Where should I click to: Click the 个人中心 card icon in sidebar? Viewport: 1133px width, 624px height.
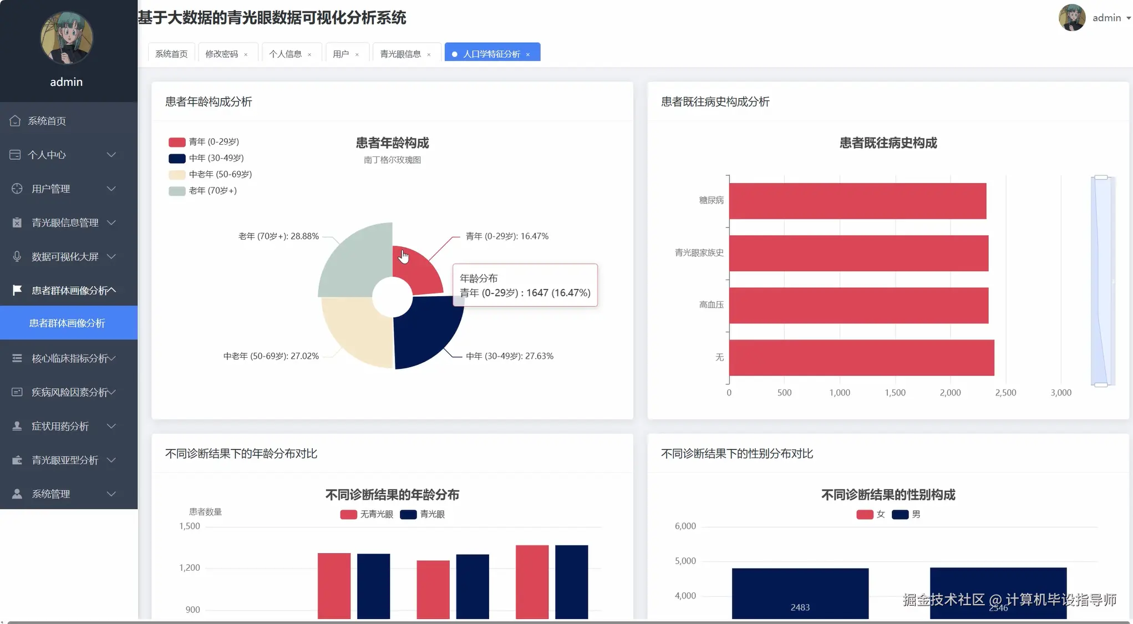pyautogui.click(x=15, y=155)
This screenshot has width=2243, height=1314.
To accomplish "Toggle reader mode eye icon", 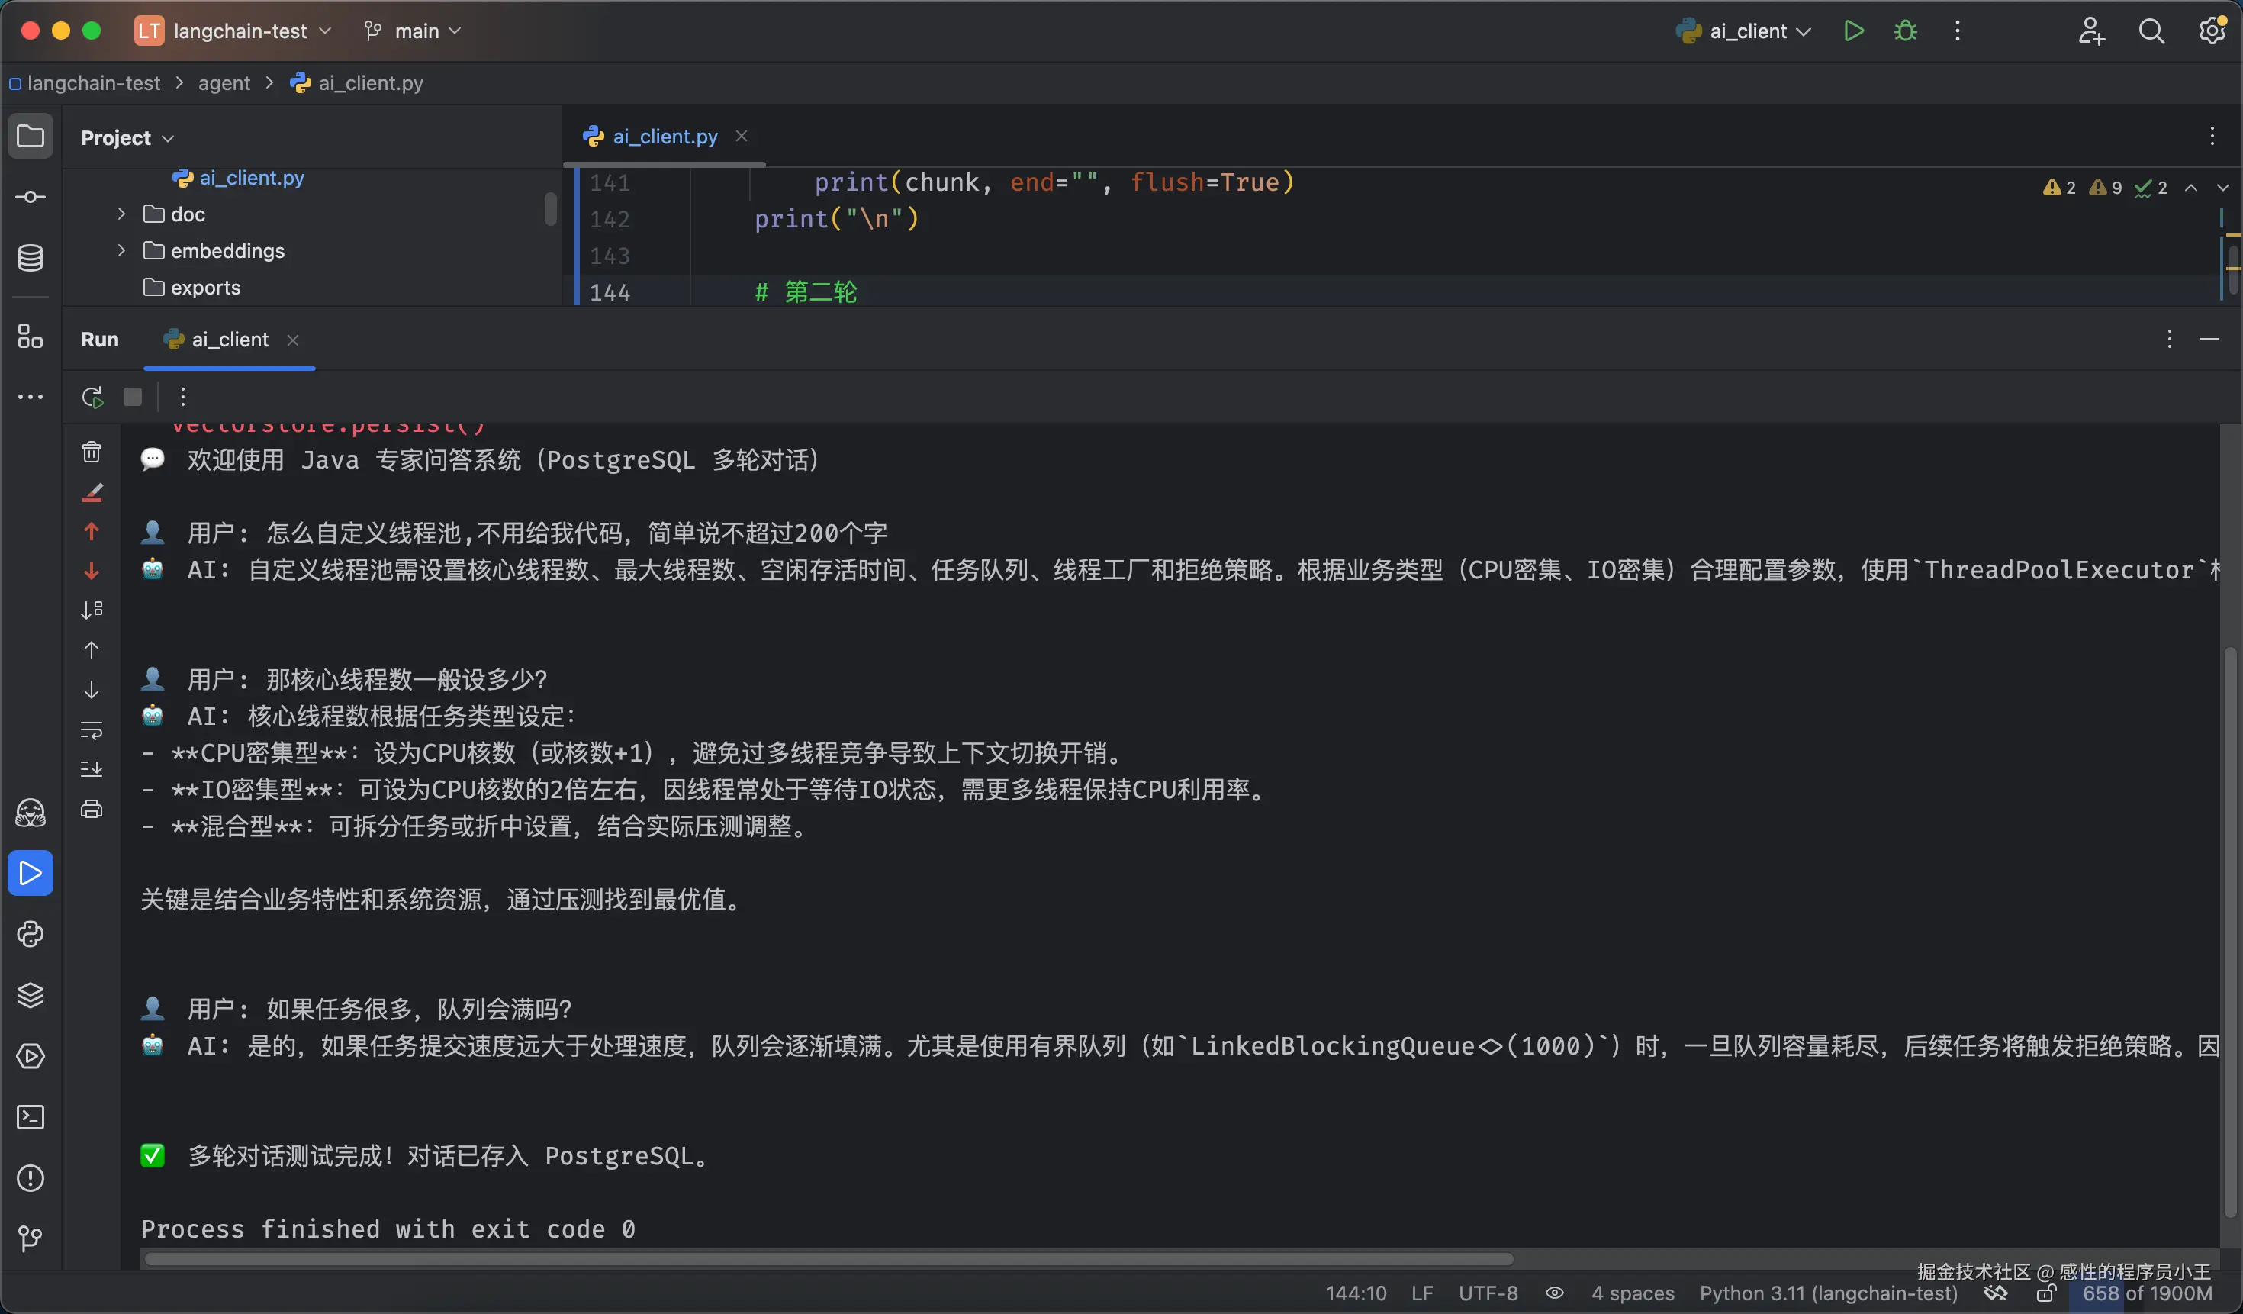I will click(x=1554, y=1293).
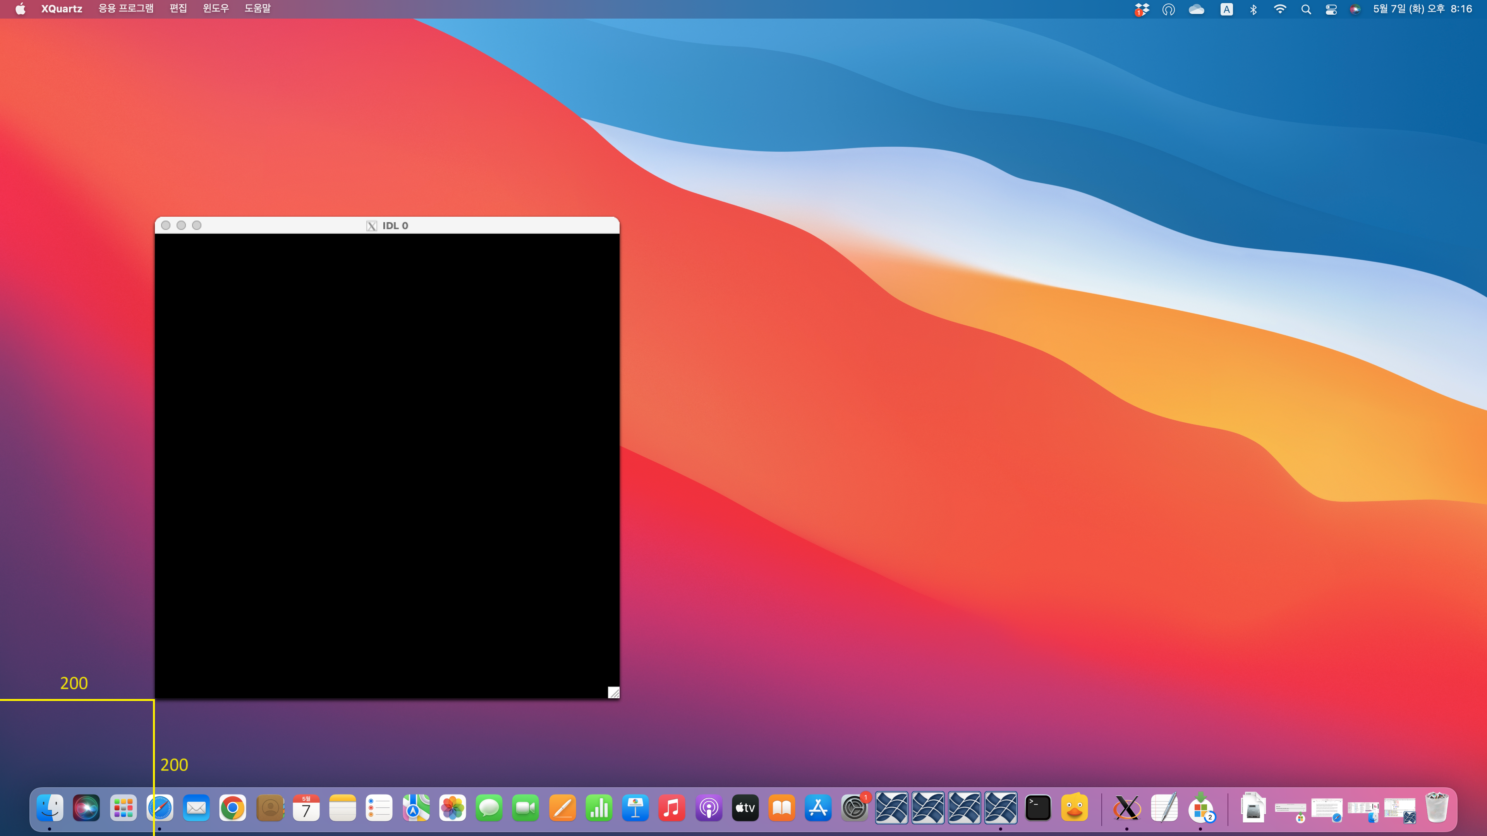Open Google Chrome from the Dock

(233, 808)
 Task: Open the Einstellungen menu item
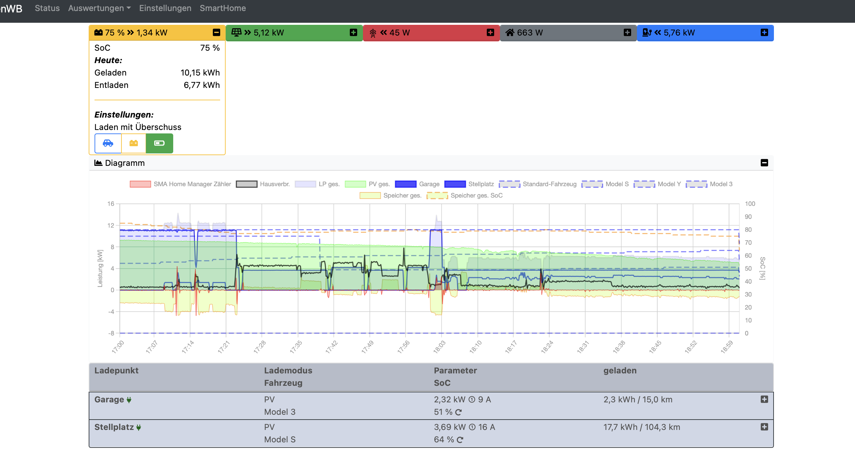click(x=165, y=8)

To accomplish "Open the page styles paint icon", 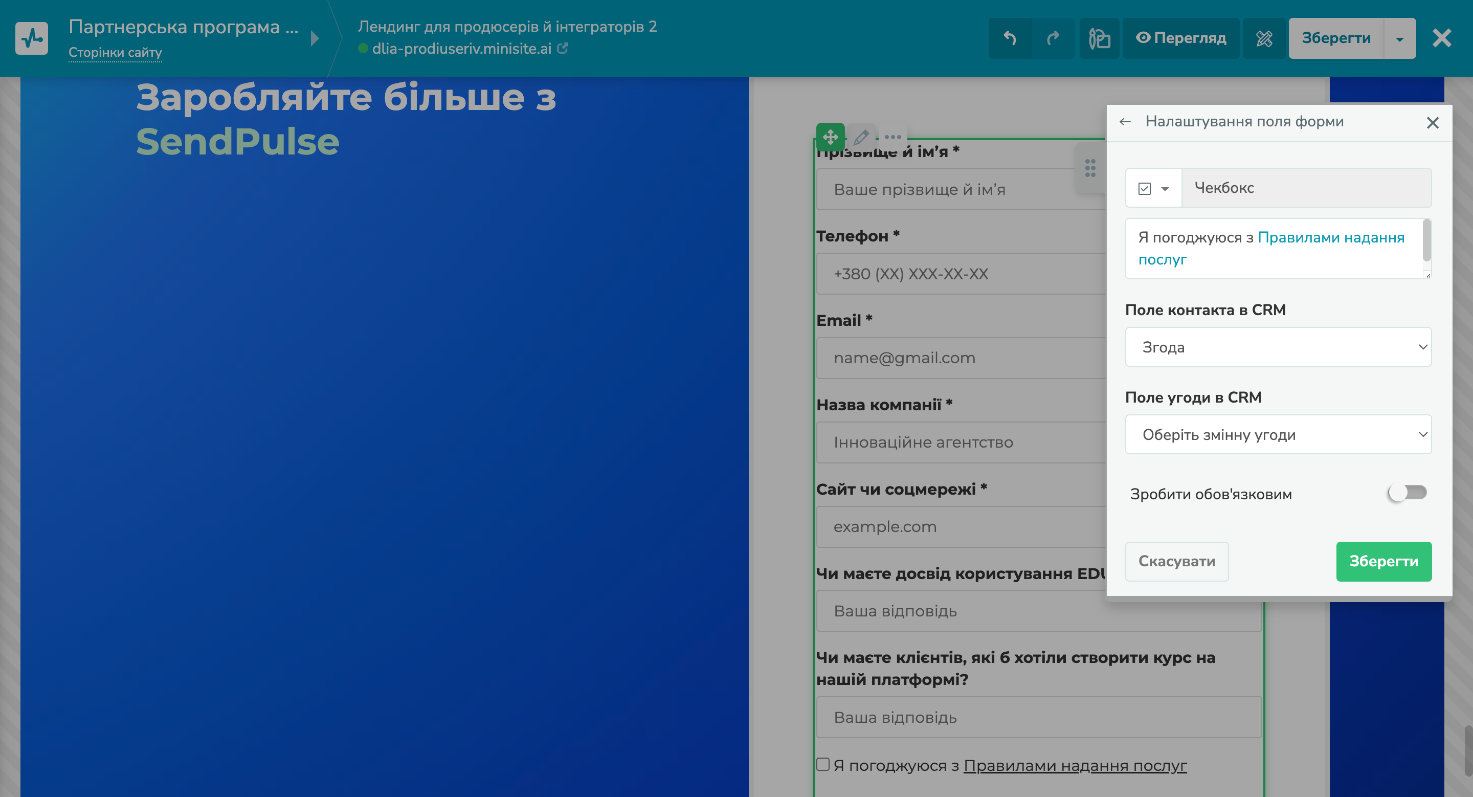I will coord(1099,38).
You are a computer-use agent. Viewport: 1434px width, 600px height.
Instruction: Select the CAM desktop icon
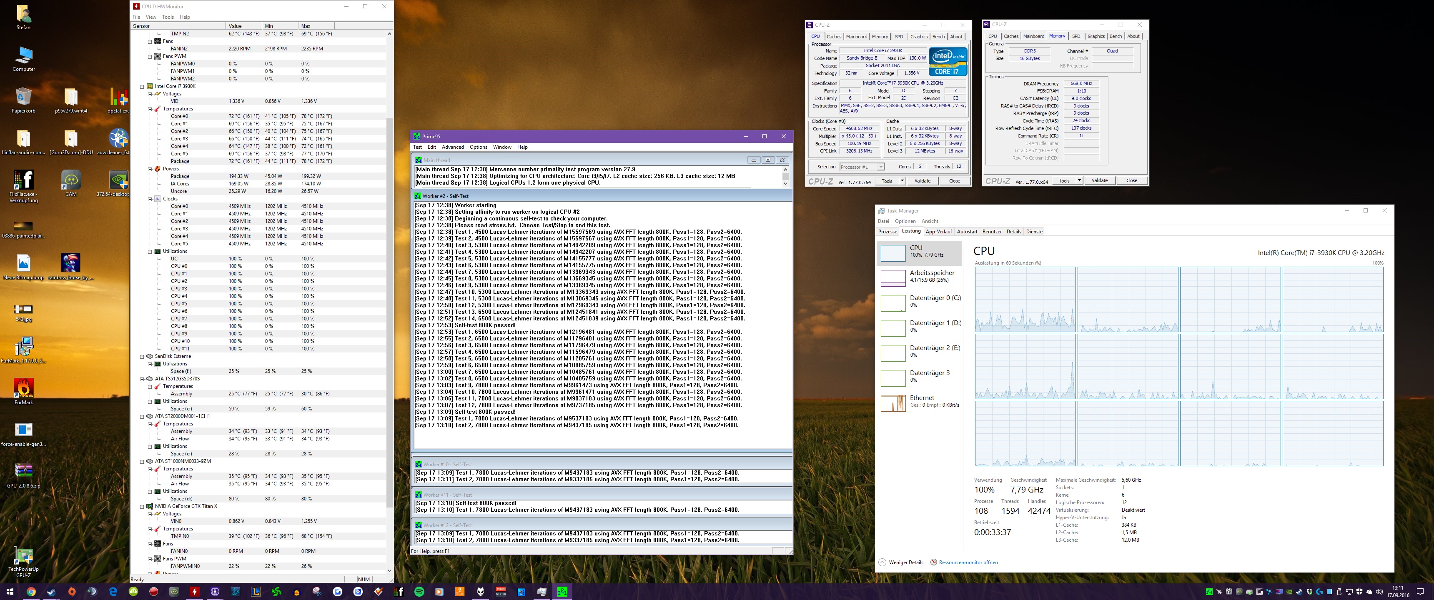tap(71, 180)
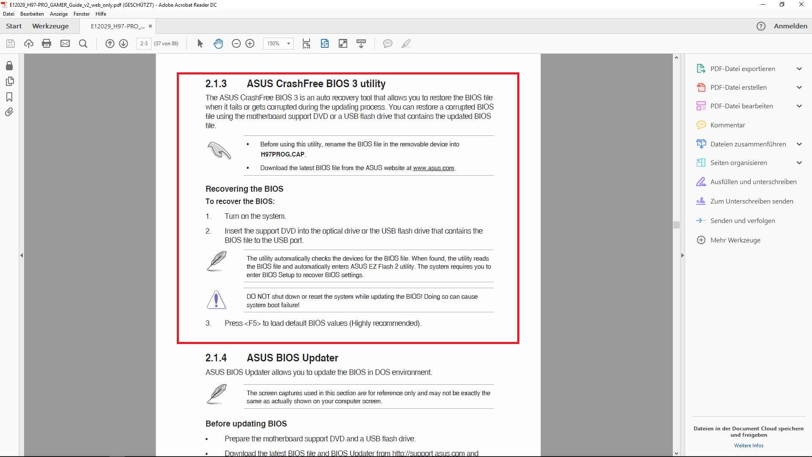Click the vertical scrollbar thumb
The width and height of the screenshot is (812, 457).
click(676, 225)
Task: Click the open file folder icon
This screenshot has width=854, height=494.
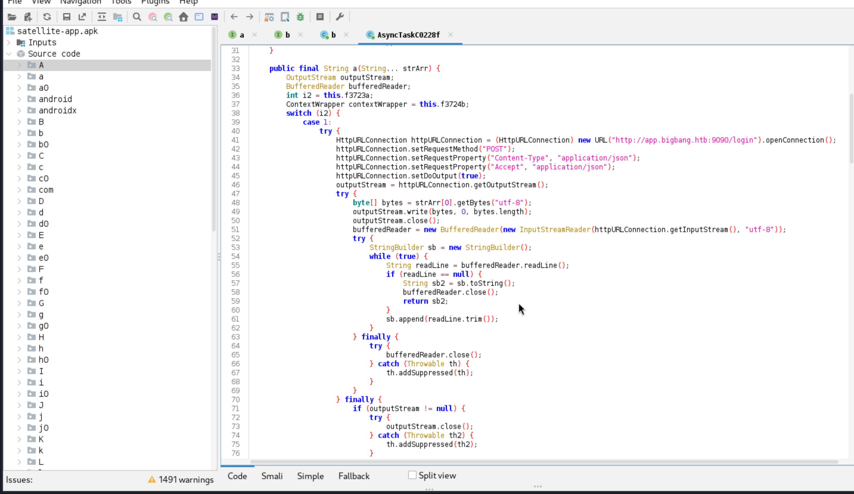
########
Work item - Gather each line from the entries above that includes the word "This".

Answer section -
This screenshot has width=2243, height=1314.
This screenshot has width=854, height=494.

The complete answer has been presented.